When Levine brought up the subject of insulin’s discovery by that dratted pair of Canadians, it was with a tone of envy that I recognized. What he wouldn’t have given to score that breakthrough himself! As the waiter served us platters of blood sausage, rillettes of braised baby back ribs in salsify cream, and a Jerusalem artichoke and giant-leaf tart floating in a “kitchen maid’s tears” salsify broth, Levine proclaimed that he was confident he could be the first to make the newly discovered insulin commercially available on an industrial scale.

“I have the formula,” he said, unable to suppress a triumphant grin. “I could be the first in the world to succeed in standardizing the product. To isolate the insulin from the pancreas is one thing. But for it to be made into medicine and save lives, it must be standardized. It can only be mass-produced if it’s standardized. If I succeed, I’ll be able to obtain an exclusive license for the manufacture and sale of insulin in the Netherlands; throughout Europe, in fact.”

Right then and there he had me—this was exactly the man I needed. He droned on, and I greedily drank in every word of his monologue.

“However,” Levine went on, “as an academic, I don’t possess the means to undertake this research on an independent basis. I do have my own institute, but it is sadly lacking in every way. My laboratory is poorly equipped, the apparatus is outdated,
and I don’t have enough chemists or pharmacologists on my team of the caliber required to get a head start on this. We are up against the foremost scientists in the world; it’s a race against time, which will only be won with a team of first-rate people and a state-of-the-art research institute.”

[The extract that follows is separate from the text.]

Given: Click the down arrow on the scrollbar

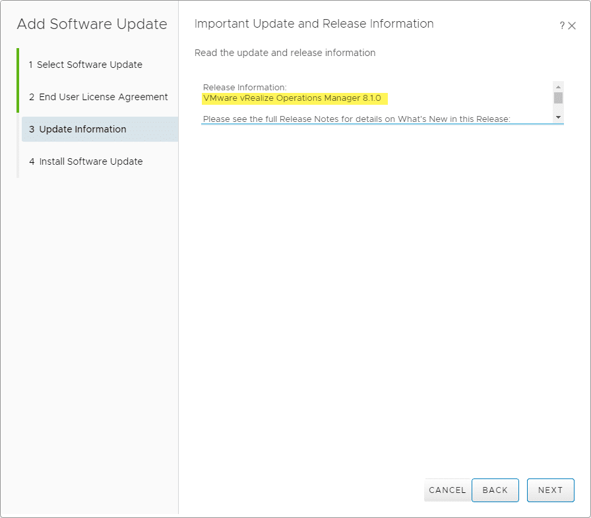Looking at the screenshot, I should [557, 117].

Levine regarded me gravely, while Aaron blankly watched the waiter filling up his glass. Aaron doesn’t much care for people who are very sure of themselves. I do. It was time to put my offer on the table.

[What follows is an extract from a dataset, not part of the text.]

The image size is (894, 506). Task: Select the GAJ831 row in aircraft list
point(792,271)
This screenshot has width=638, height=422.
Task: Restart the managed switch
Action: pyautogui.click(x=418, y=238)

“Professor Levine,” I said, “I am your inferior both in years and in experience, and yet, as I listen to you, it’s as if you are putting my own thoughts into words. It’s fate: we are destined to work together on this grand undertaking. I am in a position to give you that research institute. A laboratory, a budget for personnel and research, and all the organ meat you’ll ever want. I will give you carte blanche, as long as you give me your word you’ll make the insulin ready for mass production as soon as possible. Insulin produced and marketed on a commercial scale, as a joint venture of business and science—it’s never been done before. And once that’s done, we can move on to the next project. I’ll want you to work on isolating as many new substances from these organs as you can, anything that will result in commercially viable medicinal products.”

By the time dessert was served, the general outline of our future partnership was already jotted down on the back of Levine’s cigar box: a new company joining together our respective strengths. And by the time we’d enjoyed our coffees, an exceptional brandy, and one of Levine’s exquisite Cuban cigars, parting with the promise to meet again in a few days to finalize the deal, the fellow had already come up with the perfect name for our new institute: Farmacom. A name that said it all:
a pharma-commercial partnership to produce medicines that hadn’t yet been invented.

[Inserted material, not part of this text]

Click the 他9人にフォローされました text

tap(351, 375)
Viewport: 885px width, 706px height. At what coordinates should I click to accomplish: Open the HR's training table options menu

The fledgling concern that was to expand into one of the world’s first multinational companies was conceived in an Amsterdam dining establishment with a German name, born of the union of an intellectual giant and a cutthroat businessman.

5 …

Just as I was preparing to go to the partnership agreement meeting with Levine a few days later, Aaron walked into my office. He was chewing on his pencil, as usual: a nervous habit he never managed to kick and had probably acquired back when his stuttering was so bad that it ruled out normal conversation. That was one of the reasons my father had named me his successor in his will, dooming Aaron to live forever in my shadow. Strangely enough, it hadn’t seemed to bother him at the time.

“Motke,” Aaron said, lowering himself lethargically onto the armrest of the chair facing my desk, “you know, don’t you, that with all the promises you’ve made to the guy, you have seriously undermined your negotiating position?”